== EXERCISE DATA ==
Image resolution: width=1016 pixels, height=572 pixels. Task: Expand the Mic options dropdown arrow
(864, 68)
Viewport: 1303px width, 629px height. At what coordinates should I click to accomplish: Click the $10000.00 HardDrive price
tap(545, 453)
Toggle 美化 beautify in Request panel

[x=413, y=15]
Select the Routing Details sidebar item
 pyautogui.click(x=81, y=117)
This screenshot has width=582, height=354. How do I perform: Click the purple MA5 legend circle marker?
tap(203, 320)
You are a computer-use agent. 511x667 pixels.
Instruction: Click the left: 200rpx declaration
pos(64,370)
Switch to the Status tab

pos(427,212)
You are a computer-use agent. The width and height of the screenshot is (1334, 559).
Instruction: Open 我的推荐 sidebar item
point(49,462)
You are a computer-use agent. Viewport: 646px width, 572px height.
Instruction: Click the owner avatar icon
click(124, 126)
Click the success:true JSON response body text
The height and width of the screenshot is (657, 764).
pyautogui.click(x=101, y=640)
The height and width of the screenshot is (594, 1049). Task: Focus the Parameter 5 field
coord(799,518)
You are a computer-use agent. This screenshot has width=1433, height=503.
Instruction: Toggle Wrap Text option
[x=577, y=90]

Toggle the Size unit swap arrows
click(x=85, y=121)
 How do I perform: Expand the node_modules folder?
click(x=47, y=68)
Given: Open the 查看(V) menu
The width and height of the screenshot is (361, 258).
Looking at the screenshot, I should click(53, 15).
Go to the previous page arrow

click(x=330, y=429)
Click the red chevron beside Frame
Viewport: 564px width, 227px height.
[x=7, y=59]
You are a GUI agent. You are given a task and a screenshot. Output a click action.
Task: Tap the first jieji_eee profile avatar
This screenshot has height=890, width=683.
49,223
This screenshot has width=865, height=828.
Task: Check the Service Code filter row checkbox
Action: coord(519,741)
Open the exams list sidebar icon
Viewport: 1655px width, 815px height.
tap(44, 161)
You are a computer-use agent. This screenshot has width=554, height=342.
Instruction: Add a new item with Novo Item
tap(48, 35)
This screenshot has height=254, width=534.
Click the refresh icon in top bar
===
Could you print the lines of the records above from the one containing "has width=1433, height=503." through the last, exactly and with no additions?

You are a computer-use agent. This screenshot has width=1433, height=503.
Instruction: Toggle Wrap Text option
[x=577, y=90]

Toggle the Size unit swap arrows
click(x=85, y=121)
 How do I perform: Expand the node_modules folder?
click(x=47, y=68)
Given: Open the 查看(V) menu
The width and height of the screenshot is (361, 258).
Looking at the screenshot, I should click(53, 15).
Go to the previous page arrow

click(x=330, y=429)
Click the red chevron beside Frame
Viewport: 564px width, 227px height.
[x=7, y=59]
You are a GUI agent. You are given a task and a screenshot. Output a click action.
Task: Tap the first jieji_eee profile avatar
This screenshot has height=890, width=683.
49,223
This screenshot has width=865, height=828.
Task: Check the Service Code filter row checkbox
Action: coord(519,741)
Open the exams list sidebar icon
Viewport: 1655px width, 815px height.
tap(44, 161)
You are a computer-use agent. This screenshot has width=554, height=342.
Instruction: Add a new item with Novo Item
tap(48, 35)
This screenshot has height=254, width=534.
Click the refresh icon in top bar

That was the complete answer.